Inference optimization: vLLM and TensorRT both auto-detect and optimize GQA models. If you're using a custom inference engine, ensure KV cache management respects the grouping (reusing KV heads for multiple query groups). Failure to do this results in incorrectly shaped attention computations and wrong outputs.

Scaling to production: GQA models handle 8Γ— larger batch sizes with the same GPU memory compared to MHA, enabling higher throughput. For serving applications, this translates directly to better cost-per-inference. Benchmarking on your hardware is essential: latency improvements vary based on batch size, sequence length, and memory bandwidth characteristics of your GPU.

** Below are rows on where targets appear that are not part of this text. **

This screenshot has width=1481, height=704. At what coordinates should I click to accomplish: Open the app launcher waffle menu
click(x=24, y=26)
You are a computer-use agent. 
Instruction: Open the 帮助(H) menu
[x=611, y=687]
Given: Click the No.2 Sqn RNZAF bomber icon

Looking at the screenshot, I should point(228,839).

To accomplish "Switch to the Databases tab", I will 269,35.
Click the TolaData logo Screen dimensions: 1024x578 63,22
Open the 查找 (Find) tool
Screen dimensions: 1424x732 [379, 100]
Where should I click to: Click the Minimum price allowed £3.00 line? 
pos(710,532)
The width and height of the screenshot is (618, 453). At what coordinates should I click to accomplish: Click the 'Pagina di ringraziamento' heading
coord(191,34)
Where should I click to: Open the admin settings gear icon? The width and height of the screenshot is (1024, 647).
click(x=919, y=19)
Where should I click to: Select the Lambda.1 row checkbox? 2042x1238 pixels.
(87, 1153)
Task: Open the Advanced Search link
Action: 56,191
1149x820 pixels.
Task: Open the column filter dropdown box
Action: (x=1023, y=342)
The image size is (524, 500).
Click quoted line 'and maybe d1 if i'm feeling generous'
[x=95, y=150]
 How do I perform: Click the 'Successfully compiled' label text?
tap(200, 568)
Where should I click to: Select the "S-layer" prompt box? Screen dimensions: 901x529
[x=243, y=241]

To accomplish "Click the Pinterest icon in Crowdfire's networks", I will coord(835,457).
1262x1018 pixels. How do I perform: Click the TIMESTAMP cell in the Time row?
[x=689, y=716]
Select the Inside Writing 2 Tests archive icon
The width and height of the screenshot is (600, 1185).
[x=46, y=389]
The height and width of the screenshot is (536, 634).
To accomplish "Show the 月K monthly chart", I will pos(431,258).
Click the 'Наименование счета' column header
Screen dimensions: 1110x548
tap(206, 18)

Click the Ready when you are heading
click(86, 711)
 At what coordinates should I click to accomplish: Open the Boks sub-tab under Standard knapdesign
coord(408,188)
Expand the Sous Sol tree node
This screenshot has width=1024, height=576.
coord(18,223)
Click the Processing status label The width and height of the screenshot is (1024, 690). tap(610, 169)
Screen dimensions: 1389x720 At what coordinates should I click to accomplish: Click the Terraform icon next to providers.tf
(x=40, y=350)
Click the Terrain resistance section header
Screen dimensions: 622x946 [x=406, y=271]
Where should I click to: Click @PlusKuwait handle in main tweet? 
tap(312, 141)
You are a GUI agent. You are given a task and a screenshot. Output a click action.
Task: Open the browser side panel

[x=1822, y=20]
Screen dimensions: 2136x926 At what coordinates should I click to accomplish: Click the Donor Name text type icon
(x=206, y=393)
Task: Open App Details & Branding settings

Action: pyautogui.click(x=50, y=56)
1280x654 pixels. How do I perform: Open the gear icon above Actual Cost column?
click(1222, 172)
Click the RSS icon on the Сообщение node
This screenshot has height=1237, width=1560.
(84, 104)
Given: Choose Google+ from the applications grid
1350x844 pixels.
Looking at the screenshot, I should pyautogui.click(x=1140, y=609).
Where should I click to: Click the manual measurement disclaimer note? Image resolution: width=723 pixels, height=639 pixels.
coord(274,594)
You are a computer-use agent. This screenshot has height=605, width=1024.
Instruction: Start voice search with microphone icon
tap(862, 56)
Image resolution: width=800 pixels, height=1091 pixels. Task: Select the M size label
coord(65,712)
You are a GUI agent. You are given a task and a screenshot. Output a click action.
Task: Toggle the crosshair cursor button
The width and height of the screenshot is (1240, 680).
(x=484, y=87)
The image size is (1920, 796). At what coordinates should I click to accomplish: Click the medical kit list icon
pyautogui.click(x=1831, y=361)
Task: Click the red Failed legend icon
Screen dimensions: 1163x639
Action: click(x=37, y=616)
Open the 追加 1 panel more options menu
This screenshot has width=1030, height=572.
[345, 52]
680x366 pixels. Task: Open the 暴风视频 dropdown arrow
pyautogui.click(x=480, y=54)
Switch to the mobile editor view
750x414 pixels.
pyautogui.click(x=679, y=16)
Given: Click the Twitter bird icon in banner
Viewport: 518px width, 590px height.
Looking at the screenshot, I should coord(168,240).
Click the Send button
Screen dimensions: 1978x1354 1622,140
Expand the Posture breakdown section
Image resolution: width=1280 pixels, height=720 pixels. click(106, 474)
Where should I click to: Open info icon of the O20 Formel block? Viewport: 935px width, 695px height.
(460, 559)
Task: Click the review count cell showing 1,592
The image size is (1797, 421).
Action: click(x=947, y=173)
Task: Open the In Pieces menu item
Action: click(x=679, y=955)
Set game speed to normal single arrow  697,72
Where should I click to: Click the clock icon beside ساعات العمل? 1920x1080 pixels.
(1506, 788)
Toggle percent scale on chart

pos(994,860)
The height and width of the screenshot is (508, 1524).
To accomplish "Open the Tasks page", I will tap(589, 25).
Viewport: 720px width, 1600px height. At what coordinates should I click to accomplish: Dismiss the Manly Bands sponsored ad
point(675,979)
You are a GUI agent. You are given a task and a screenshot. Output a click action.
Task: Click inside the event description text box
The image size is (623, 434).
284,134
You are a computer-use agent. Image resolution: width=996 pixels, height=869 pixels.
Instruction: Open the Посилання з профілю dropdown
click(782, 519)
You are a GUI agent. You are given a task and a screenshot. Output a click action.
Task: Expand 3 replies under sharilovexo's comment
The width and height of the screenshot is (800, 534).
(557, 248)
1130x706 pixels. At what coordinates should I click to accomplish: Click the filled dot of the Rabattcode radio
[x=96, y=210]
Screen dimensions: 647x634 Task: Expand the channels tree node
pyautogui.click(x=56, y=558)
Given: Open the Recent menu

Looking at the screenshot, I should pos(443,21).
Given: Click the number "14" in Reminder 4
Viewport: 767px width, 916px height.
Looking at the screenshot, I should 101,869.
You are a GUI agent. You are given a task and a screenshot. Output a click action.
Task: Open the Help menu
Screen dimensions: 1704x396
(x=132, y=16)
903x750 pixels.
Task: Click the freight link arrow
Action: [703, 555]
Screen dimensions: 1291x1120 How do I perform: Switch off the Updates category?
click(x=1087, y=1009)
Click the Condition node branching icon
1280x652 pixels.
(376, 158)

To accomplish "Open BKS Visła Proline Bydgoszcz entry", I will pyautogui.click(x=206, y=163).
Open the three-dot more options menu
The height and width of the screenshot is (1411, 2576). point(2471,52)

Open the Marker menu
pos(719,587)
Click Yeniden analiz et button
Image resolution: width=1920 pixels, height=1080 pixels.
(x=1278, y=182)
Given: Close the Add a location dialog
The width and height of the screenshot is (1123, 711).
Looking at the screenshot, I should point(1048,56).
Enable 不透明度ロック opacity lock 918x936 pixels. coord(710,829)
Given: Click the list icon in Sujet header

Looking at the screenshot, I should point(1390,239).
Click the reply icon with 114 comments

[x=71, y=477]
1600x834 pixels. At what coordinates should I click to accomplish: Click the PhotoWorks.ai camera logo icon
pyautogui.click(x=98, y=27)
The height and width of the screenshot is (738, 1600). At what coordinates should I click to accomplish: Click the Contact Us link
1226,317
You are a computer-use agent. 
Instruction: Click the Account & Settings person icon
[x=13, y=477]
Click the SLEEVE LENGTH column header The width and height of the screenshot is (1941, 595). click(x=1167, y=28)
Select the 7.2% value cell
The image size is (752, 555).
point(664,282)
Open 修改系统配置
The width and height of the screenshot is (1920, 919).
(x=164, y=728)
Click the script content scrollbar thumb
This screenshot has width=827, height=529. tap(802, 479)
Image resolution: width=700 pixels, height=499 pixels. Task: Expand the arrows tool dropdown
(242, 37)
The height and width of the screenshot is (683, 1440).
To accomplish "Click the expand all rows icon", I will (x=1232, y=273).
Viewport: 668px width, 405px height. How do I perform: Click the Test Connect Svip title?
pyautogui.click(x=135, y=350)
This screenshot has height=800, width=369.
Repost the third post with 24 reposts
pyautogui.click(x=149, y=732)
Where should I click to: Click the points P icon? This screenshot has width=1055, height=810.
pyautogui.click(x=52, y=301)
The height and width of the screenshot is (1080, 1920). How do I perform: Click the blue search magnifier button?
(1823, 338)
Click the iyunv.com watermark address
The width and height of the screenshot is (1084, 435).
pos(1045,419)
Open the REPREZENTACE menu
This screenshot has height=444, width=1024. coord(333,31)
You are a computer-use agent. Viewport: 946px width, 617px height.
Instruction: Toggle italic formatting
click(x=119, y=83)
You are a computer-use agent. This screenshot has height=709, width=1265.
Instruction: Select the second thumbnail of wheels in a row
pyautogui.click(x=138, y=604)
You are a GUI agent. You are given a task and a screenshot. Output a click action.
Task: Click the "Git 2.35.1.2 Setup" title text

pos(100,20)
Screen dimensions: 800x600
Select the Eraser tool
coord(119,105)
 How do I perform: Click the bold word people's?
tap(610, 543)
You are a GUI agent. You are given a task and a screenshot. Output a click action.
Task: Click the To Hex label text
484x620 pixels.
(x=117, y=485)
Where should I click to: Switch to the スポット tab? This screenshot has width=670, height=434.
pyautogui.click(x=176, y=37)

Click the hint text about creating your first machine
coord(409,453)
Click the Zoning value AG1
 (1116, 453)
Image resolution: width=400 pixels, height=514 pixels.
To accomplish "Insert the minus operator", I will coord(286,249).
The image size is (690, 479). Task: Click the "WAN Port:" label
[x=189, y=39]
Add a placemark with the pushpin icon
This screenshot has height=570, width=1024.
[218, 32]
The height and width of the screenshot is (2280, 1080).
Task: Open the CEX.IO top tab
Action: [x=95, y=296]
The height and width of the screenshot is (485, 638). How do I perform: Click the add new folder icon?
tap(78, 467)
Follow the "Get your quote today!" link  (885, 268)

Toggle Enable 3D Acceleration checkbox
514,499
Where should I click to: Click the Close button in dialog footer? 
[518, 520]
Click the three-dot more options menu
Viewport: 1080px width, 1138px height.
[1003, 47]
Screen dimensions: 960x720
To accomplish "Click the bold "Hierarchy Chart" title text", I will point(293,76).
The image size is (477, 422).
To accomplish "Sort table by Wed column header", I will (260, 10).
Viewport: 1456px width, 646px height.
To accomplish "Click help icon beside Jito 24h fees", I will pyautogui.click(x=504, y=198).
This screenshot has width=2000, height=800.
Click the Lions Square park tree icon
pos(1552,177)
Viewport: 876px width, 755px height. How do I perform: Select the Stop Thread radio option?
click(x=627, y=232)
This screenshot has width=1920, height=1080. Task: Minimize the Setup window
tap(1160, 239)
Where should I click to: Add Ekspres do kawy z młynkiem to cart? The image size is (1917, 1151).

GQA in the broader attention landscape: The attention mechanism is a bottleneck in transformer inference. Research explores many alternatives: sparse attention (attend to only relevant tokens, computed via learned indices), flash attention (hardware-aware optimization with fewer memory transfers), and grouped query attention (reduced KV heads). Flash attention and GQA are complementary; many recent models combine both. GQA is the simpler, more mature approach and will likely remain dominant for several years. Practitioners should understand GQA as a standard technique and know when to apply it (any model with KV cache bottlenecks, especially long-context models). For new projects, default to GQA unless you have specific reasons not to.